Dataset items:
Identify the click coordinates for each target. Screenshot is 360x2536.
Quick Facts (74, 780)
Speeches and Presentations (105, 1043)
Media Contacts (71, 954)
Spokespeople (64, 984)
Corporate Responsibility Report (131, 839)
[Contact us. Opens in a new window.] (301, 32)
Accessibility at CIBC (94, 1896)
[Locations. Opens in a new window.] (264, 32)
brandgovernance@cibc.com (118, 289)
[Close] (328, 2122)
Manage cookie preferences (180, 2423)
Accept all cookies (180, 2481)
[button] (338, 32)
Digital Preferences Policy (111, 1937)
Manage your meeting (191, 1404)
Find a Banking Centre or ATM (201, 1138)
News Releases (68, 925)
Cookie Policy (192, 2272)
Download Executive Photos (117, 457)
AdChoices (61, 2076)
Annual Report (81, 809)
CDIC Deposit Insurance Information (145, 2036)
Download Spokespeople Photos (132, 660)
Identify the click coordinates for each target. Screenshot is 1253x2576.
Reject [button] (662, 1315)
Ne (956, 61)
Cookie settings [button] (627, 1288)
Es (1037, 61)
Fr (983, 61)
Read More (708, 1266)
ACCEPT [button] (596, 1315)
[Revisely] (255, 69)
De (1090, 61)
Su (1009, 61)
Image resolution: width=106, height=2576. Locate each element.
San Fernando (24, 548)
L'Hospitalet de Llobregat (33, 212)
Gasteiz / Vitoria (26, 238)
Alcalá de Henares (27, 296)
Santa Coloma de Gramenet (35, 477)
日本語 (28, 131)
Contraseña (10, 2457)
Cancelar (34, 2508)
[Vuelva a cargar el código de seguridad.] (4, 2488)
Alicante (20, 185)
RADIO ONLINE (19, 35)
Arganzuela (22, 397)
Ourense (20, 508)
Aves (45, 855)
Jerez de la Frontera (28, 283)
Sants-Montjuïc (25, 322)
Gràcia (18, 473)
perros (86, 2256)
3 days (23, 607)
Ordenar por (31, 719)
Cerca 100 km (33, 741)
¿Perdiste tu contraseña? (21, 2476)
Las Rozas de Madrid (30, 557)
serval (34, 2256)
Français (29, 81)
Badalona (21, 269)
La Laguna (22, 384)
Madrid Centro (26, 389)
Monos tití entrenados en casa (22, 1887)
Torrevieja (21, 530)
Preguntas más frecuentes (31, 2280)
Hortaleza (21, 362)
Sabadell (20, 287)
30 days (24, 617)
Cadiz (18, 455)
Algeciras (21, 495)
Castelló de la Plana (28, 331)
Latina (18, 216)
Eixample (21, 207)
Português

Task to carry out:
Nothing beyond the lines from the start of the entries through the line with "Madrid Centro (26, 389)" should appear. Repeat those lines exactly, both ends included.

Exercise result:
Identify the click coordinates for each target. Screenshot is 360x2536.
Quick Facts (74, 780)
Speeches and Presentations (105, 1043)
Media Contacts (71, 954)
Spokespeople (64, 984)
Corporate Responsibility Report (131, 839)
[Contact us. Opens in a new window.] (301, 32)
Accessibility at CIBC (94, 1896)
[Locations. Opens in a new window.] (264, 32)
brandgovernance@cibc.com (118, 289)
[Close] (328, 2122)
Manage cookie preferences (180, 2423)
Accept all cookies (180, 2481)
[button] (338, 32)
Digital Preferences Policy (111, 1937)
Manage your meeting (191, 1404)
Find a Banking Centre or ATM (201, 1138)
News Releases (68, 925)
Cookie Policy (192, 2272)
Download Executive Photos (117, 457)
AdChoices (61, 2076)
Annual Report (81, 809)
CDIC Deposit Insurance Information (145, 2036)
Download Spokespeople Photos (132, 660)
Identify the click coordinates for each target. Screenshot is 1253x2576.
Reject [button] (662, 1315)
Ne (956, 61)
Cookie settings [button] (627, 1288)
Es (1037, 61)
Fr (983, 61)
Read More (708, 1266)
ACCEPT [button] (596, 1315)
[Revisely] (255, 69)
De (1090, 61)
Su (1009, 61)
Image resolution: width=106, height=2576. Locate each element.
San Fernando (24, 548)
L'Hospitalet de Llobregat (33, 212)
Gasteiz / Vitoria (26, 238)
Alcalá de Henares (27, 296)
Santa Coloma de Gramenet (35, 477)
日本語 (28, 131)
Contraseña (10, 2457)
Cancelar (34, 2508)
[Vuelva a cargar el código de seguridad.] (4, 2488)
Alicante (20, 185)
RADIO ONLINE (19, 35)
Arganzuela (22, 397)
Ourense (20, 508)
Aves (45, 855)
Jerez de la Frontera (28, 283)
Sants-Montjuïc (25, 322)
Gràcia (18, 473)
perros (86, 2256)
3 days (23, 607)
Ordenar por (31, 719)
Cerca 100 km (33, 741)
¿Perdiste tu contraseña? (21, 2476)
Las Rozas de Madrid (30, 557)
serval (34, 2256)
Français (29, 81)
Badalona (21, 269)
La Laguna (22, 384)
Madrid Centro (26, 389)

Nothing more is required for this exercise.